Seulement, Eugène Sue se _croyait _dépravé.

Eugène Sue croyait avoir besoin de certaines excitations pour éprouver certains désirs.

Il n'avait pas cherché cette accusation d'immoralité: il avait écrit avec son imagination malade; avec cette imagination malade, il avait créé les rôles de Brulard, de Pazillo, de Zaffie; il eût voulu être ces hommes-là, et, par malheur ou plutôt par bonheur, n'avait point la moindre ressemblance avec eux. Il s'était fait, pour ainsi dire, un miroir diabolique dans lequel il se regardait; abandonné au désordre de son imagination, il rêvait les fantaisies horribles du marquis de Sade. Mais, en face de la réalité, il pleurait comme un enfant et faisait l'aumône comme un saint.
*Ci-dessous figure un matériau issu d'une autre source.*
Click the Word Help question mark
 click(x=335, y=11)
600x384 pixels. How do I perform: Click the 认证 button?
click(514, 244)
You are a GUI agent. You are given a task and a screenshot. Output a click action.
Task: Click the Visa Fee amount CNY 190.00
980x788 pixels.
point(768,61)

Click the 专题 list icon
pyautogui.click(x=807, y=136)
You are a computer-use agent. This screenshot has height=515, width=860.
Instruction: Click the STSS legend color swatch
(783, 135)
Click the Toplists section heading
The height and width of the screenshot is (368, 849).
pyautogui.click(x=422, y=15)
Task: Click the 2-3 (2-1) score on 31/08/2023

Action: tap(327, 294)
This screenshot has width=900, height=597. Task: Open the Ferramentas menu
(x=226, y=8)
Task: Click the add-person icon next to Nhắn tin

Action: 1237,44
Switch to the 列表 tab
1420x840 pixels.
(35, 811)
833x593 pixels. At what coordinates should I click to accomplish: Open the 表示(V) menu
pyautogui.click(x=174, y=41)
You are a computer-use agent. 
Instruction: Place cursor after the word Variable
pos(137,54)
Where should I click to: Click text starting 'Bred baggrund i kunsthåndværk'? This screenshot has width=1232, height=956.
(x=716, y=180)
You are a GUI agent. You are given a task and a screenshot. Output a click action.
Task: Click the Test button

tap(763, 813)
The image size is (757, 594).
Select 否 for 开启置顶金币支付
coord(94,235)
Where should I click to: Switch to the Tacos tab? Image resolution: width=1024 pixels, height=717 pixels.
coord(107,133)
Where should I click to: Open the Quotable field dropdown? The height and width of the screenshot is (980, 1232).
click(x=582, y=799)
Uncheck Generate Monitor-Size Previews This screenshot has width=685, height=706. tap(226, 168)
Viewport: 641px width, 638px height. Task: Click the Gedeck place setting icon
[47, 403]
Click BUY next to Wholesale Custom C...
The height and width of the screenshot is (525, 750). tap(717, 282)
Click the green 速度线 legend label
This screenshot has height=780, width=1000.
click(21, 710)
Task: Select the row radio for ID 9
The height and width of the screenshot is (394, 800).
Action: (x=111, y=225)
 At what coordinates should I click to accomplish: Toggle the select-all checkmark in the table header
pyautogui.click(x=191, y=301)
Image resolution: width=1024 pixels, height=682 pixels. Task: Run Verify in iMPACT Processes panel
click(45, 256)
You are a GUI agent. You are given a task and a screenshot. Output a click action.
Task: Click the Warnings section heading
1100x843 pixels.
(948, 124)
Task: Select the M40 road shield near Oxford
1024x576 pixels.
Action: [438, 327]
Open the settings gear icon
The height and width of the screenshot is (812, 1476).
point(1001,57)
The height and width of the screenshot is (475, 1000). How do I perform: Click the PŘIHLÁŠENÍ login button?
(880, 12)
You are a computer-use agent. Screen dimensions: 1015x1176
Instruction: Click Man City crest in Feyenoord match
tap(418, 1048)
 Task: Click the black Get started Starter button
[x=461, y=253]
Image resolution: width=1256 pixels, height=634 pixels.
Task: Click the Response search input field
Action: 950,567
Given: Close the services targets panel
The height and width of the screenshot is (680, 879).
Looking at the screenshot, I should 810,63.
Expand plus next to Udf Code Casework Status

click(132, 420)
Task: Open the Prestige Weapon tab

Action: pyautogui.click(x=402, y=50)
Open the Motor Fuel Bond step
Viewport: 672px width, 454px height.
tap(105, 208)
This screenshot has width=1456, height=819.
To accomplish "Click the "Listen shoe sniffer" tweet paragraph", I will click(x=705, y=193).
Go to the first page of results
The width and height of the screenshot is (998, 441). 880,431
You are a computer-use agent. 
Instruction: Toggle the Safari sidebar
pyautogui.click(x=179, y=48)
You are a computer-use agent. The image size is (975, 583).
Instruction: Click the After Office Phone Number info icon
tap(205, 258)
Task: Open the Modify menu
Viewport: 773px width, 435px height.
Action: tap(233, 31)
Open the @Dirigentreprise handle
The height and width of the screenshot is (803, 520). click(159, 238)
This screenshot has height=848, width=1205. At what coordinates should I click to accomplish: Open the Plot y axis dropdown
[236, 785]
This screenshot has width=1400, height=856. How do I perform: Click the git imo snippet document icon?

Nous donnerons deux ou trois exemples de cette adorable bonté; pour être un peu excentriques, ils n'en sont pas moins vrais.

Eh bien, lorsque se dressa contre Eugène Sue cette action d'immoralité, il fut au septième ciel.

— Maintenant, me disait-il à cette époque, je suis lancé; toutes les femmes vont vouloir de moi.

Alors, pour entretenir l'accusation, il y répondit et érigea en système ce qui n'était chez lui qu'un accident du hasard, une défaillance de son imagination.

Il déclara que c'était de son libre arbitre et à tête reposée que, comme dans ce hideux roman de _Justine, _il faisait triompher le crime et succomber la vertu; qu'il était selon les lois de la religion, qui met au ciel la récompense des souffrances de ce monde; et il soutint que, si la vertu était récompensée ici-bas, elle n'aurait pas besoin de récompense au ciel.

Une fois entré dans ce système, tout ce qui pouvait concourir à fausser l'idée du public sur lui était religieusement cultivé par lui.